The use of plant probiotic bacteria (PPB) with minimum or no chemical fertilizers is considered as an eco-friendly means to carry out intensified rice production without degrading soil health and environment. Over recent decades, attention in the application of PPB in rice production has increased dramatically due to their ability to act as plant-growth regulators (Harman and Uphoff, 2019). Crop plants harbour and rely on rhizosphere-associated microbiomes for nutrition, which is crucial to their productivity. The excessive use of nitrogenous, phosphorous and potash fertilization is currently one of the main problems affecting soil health, eutrophication and high input cost of rice production in intensive agriculture system (Ha et al., 2015; Dong et al., 2021). In this study, we demonstrated that application of two rice probiotic bacteria, P. fungorum strain BRRh-4 and Delftia strain BTL-M2 produce statistically equivalent or higher grain yield of rice with 50% reduced doses of recommended N, P, and K fertilizers compared to 100% doses of these fertilizers without the application of any probiotic bacteria. Furthermore, using metagenomics analysis, we demonstrated that application of probiotic bacteria significantly modulates diversity and population of bacteriome in roots and rhizosphere of the treated rice plants. Interestingly, we found the recruitment or abundance of the specific genera of bacteria only in the probiotic treated rice roots and rhizosphere soils (Table 5). Although some plant growth promoting traits of Delftia sp. and Paraburkholderia sp. have been reported (Chaudhary et al., 2012; Ha et al., 2015), this study for the first time demonstrated the application of these rice probiotic bacteria to improve growth and yield of rice likely through modulating and/or improving the diversity of the native bacteriome of rice and rhizosphere soils.
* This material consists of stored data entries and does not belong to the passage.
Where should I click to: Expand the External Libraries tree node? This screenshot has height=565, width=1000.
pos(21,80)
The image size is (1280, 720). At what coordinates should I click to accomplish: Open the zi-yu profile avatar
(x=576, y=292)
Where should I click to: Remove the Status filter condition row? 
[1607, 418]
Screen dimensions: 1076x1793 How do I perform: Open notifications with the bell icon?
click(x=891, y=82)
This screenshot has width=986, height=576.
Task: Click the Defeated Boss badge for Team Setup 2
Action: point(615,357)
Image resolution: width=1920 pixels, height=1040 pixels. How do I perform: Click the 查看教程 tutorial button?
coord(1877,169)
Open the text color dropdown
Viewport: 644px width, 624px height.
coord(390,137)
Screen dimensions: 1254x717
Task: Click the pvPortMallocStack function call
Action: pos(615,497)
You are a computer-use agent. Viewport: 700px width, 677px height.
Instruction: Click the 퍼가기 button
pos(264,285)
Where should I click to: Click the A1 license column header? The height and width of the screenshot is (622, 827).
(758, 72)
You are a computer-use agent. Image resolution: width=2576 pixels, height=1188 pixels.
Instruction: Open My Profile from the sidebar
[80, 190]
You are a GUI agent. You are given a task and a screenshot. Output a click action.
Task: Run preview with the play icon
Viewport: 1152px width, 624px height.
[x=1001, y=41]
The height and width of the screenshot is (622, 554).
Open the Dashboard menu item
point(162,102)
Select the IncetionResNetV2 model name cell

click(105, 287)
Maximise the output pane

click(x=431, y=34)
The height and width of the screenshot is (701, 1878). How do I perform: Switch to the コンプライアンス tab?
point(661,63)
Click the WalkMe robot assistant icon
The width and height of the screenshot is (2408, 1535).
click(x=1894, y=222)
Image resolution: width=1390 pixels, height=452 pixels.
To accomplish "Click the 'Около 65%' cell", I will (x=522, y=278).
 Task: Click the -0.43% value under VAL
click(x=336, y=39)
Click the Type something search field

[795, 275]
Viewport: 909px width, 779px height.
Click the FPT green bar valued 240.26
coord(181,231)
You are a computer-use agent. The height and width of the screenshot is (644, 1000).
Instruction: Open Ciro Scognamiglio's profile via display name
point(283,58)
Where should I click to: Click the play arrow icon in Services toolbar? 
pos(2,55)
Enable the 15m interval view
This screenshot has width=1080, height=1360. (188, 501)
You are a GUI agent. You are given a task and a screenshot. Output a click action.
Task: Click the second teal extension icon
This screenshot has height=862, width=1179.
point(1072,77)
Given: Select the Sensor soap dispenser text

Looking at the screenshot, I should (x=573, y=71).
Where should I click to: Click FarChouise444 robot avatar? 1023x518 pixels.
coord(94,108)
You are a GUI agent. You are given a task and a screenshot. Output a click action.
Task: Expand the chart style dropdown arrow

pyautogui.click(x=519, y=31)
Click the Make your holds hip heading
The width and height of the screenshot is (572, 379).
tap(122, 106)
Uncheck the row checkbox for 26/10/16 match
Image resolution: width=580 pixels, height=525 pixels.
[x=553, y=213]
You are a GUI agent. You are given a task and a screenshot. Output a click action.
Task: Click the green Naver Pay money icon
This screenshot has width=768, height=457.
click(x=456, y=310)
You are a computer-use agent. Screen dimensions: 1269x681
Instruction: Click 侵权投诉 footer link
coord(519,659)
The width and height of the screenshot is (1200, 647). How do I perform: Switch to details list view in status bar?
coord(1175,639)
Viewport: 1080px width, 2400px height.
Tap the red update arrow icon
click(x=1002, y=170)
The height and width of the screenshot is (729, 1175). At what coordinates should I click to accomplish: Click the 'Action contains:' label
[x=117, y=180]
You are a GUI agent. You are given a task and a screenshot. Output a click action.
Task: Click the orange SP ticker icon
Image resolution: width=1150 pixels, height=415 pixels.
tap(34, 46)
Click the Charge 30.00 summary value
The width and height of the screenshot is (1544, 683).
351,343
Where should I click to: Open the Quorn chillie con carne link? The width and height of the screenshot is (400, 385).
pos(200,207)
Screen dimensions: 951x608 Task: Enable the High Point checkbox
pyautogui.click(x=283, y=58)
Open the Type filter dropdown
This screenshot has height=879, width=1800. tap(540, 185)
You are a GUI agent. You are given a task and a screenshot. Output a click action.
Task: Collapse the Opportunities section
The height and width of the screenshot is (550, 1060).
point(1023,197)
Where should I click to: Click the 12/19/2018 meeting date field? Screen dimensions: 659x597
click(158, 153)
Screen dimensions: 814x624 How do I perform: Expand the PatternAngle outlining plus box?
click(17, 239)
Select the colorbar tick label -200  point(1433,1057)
In this study, we found that seed germination rate was higher in both Delftia strain BTL-M2 (89%) and P. fungorum strain BRRh-4 (88%) treated rice compared to untreated controls (77%). Previous studies have reported a number of endophytic bacteria with high nitrogen fixing enzyme activity and probiotic potential that were isolated from rice (Chaudhary et al., 2012; Khan et al., 2017). Enhancement of the rice seed germination rates, seedling growth and yield of rice in nutrient deficient soils by probiotic bacteria have also been reported in a recent report (Khan et al., 2017). A previous study has reported that both BTL-M2 (89%) and BRRh-4 strains produced phytohormone IAA and solubilize phosphorus in vitro (Khan et al., 2017). The enhanced root and shoot growth in rice seedlings might be linked with the production of IAA and phosphorus solubilization ability of the bacterial strains. An association of phytohormone production with root and shoot growth promotion by probiotic bacteria have been reported (Khan et al., 2017; Méndez-Gómez et al., 2021). Several studies have reported that plant probiotic bacteria influence plant biomass production by the production of phytohormone, solubilization of phosphorus and some other mechanisms (Hu et al., 2021). The increased shoot weight of rice seedlings could be linked with the production of IAA, fixation of atmospheric nitrogen and solubilization of essential nutrient elements in soils by the bacterial strain BRRh-4 and BTL-M2 (Sharma and Shukla, 2021).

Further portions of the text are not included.